_Exercise goal_
Return the tail of the records exactly, starting from the line containing "Contacto (580, 44)" and ending with the final line.

_Material for this task_
********************

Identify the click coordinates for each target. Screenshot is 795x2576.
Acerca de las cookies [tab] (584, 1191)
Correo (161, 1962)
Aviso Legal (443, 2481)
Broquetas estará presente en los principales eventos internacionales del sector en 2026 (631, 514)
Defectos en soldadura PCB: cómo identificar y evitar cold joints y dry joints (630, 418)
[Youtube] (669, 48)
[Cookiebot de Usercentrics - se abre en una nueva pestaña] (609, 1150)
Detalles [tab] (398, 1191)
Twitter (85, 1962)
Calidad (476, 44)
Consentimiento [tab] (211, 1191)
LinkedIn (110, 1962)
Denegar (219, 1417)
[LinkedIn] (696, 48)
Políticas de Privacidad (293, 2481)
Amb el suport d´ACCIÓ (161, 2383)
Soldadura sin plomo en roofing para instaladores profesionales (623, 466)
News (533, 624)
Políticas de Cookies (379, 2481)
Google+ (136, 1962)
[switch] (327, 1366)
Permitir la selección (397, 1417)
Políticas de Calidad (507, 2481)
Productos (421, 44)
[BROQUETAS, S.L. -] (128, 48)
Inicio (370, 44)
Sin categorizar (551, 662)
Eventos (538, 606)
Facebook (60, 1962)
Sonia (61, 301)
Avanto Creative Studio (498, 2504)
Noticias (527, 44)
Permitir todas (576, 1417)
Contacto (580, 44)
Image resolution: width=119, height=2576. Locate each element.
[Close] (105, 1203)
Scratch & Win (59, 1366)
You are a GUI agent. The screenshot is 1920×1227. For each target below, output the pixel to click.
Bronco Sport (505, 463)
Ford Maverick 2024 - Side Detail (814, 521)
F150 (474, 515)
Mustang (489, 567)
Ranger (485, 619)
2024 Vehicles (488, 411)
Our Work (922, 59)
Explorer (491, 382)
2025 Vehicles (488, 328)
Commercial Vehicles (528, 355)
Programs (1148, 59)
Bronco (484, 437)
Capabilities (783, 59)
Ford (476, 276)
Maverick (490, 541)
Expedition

********************

_Solution for this problem_
Contacto (580, 44)
Image resolution: width=119, height=2576. Locate each element.
[Close] (105, 1203)
Scratch & Win (59, 1366)
You are a GUI agent. The screenshot is 1920×1227. For each target below, output the pixel to click.
Bronco Sport (505, 463)
Ford Maverick 2024 - Side Detail (814, 521)
F150 (474, 515)
Mustang (489, 567)
Ranger (485, 619)
2024 Vehicles (488, 411)
Our Work (922, 59)
Explorer (491, 382)
2025 Vehicles (488, 328)
Commercial Vehicles (528, 355)
Programs (1148, 59)
Bronco (484, 437)
Capabilities (783, 59)
Ford (476, 276)
Maverick (490, 541)
Expedition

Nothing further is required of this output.